Mitchison comes from a family of distinguished biologists; his father is Avrion Mitchison, his uncles are Denis Mitchison and Murdoch Mitchison, his great uncle was J.B.S. Haldane and his great-grandfather John Scott Haldane. His grandparents were the politician Dick Mitchison and his wife, the writer Naomi (née Haldane). His younger sister Hannah M. Mitchison is also a biologist.

Mitchison was educated at The Haberdashers' Aske's Boys' School and completed his undergraduate degree at Merton College, Oxford. Afterward he moved to the University of California, San Francisco in the United States in 1979, where he worked for the Ph.D. under the supervision of Marc Kirschner.
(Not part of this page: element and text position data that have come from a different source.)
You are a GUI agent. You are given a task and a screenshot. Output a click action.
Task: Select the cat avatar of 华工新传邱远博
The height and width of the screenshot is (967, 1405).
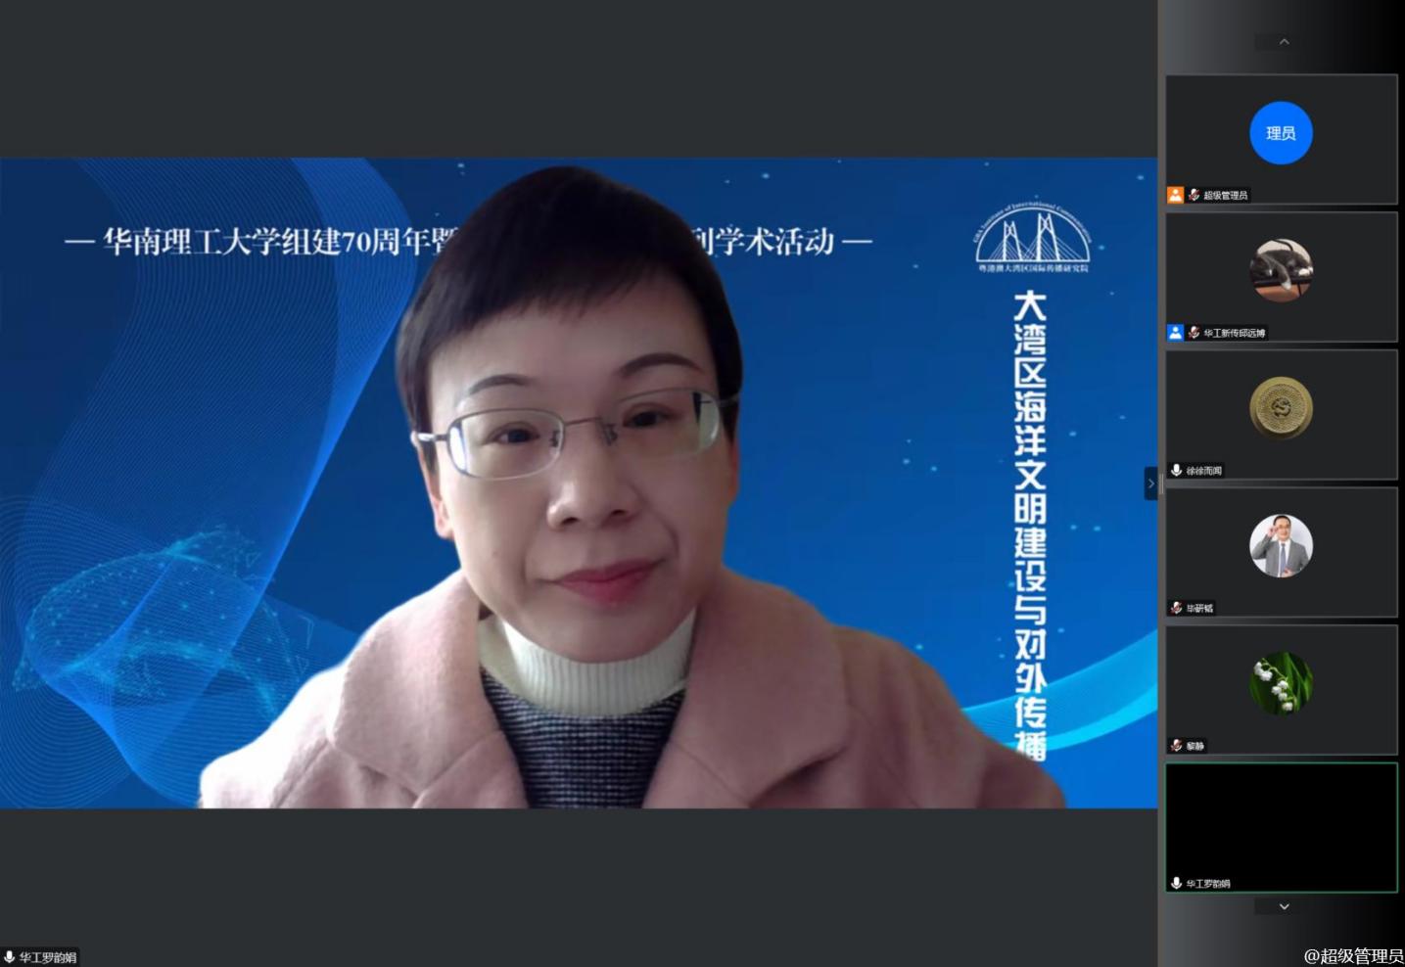point(1281,270)
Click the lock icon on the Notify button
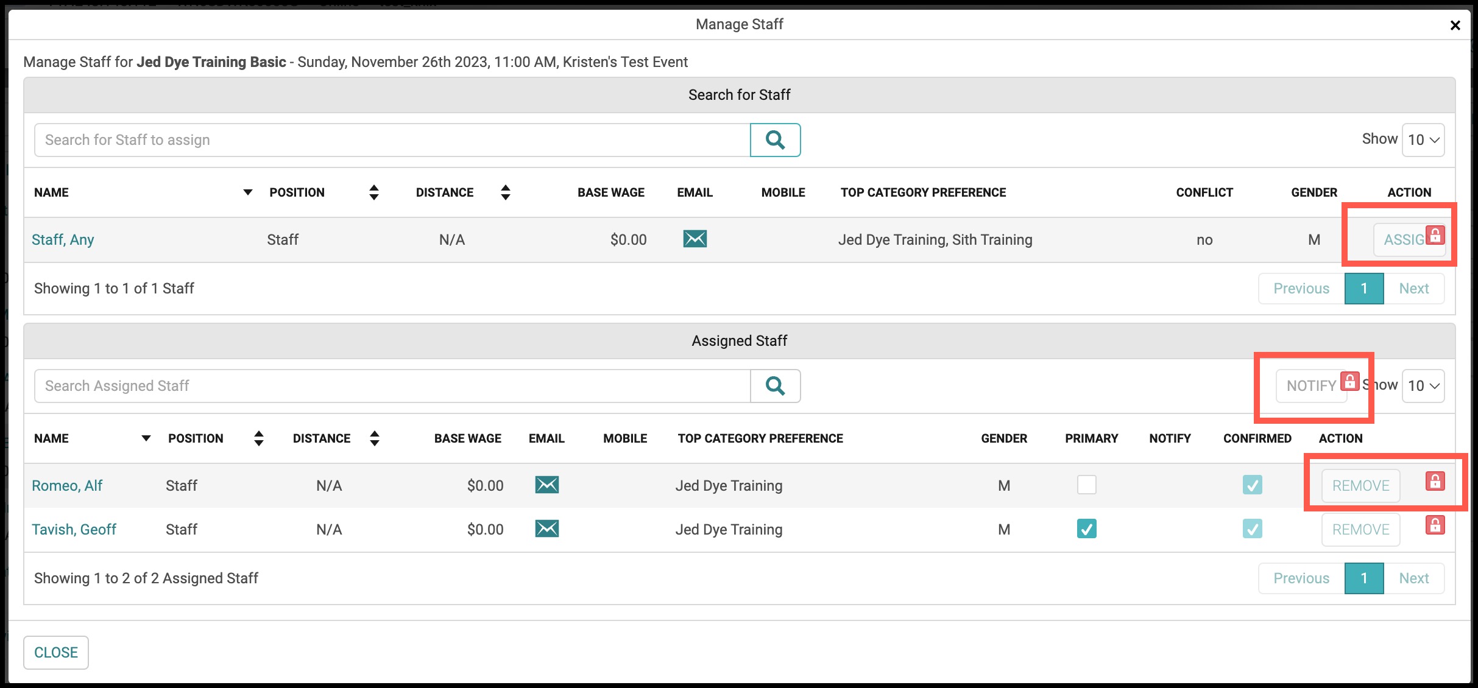This screenshot has height=688, width=1478. pos(1350,381)
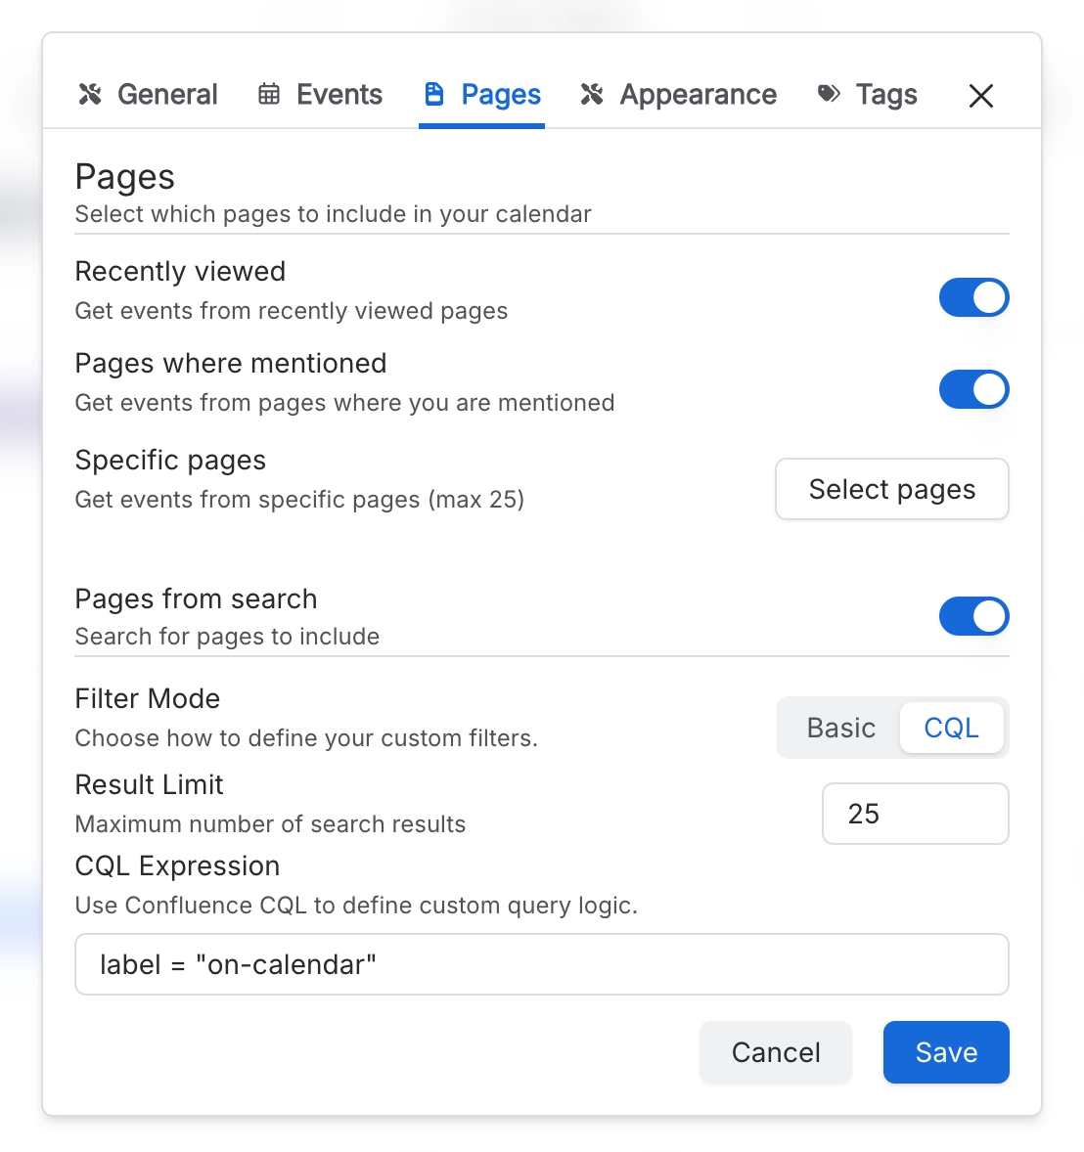Disable the Recently viewed toggle

[974, 297]
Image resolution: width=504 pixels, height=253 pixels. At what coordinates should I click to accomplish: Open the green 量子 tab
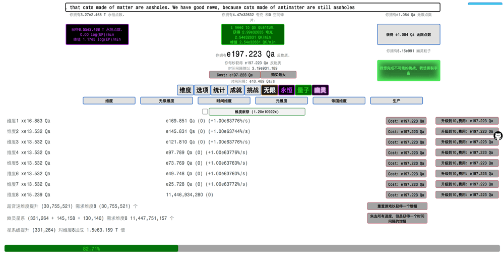[x=303, y=90]
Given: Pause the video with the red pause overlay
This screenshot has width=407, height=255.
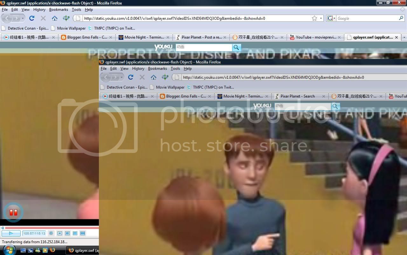Looking at the screenshot, I should click(13, 212).
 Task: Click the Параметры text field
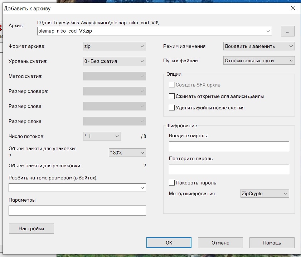[77, 211]
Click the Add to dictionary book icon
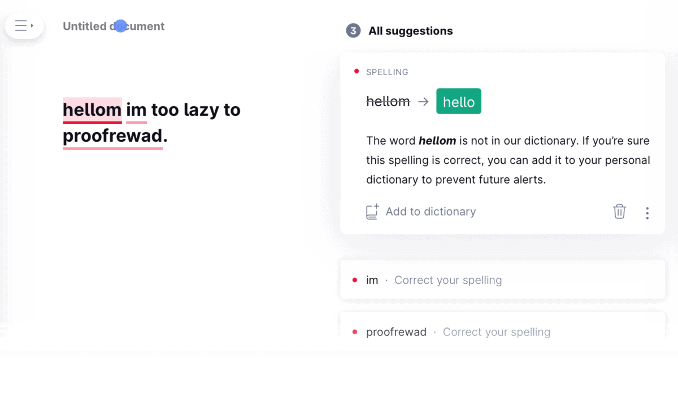Viewport: 678px width, 415px height. point(372,211)
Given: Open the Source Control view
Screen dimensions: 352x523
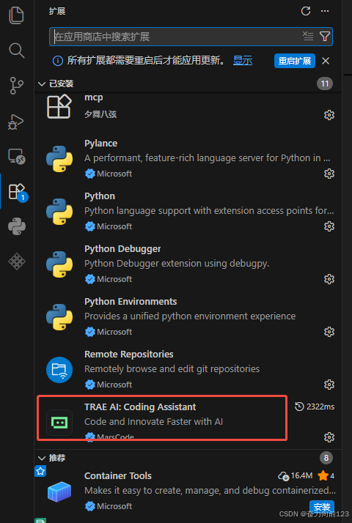Looking at the screenshot, I should point(16,86).
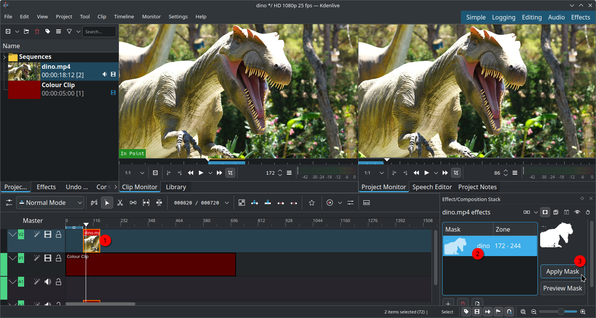
Task: Play the clip in Clip Monitor
Action: 201,173
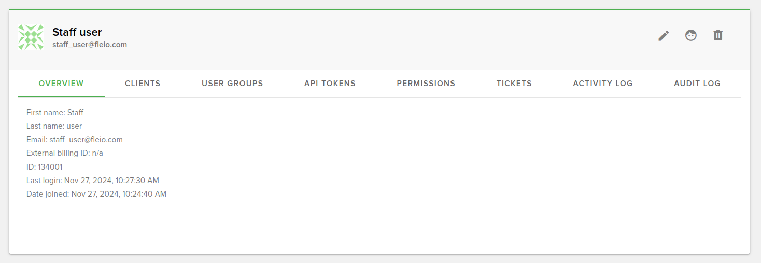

At this time he discovered the Dynamic Instability of Microtubules. Later he worked at the National Institute for Medical Research in London. In the late 1980s he returned to San Francisco to become an assistant professor at UCSF. In the late 1990s he moved to Harvard to become co-director of the Institute for Chemistry and Cell Biology at Harvard Medical School. In 2006 he became deputy chair of the newly formed Department of Systems Biology. He was elected Fellow of the Royal Society in 1997.

Tim is married to scientist Christine Field. They have two adopted children, one each from China and Cambodia. Tim was the president of the American Society for Cell Biology in 2010.


  1. ^ Wells, W. (1997). "Tim Mitchison: Dynamic productivity". Current Biology. 7 (11): R666–R667. doi:10.1016/S0960-9822(06)00346-0. PMID 9382812.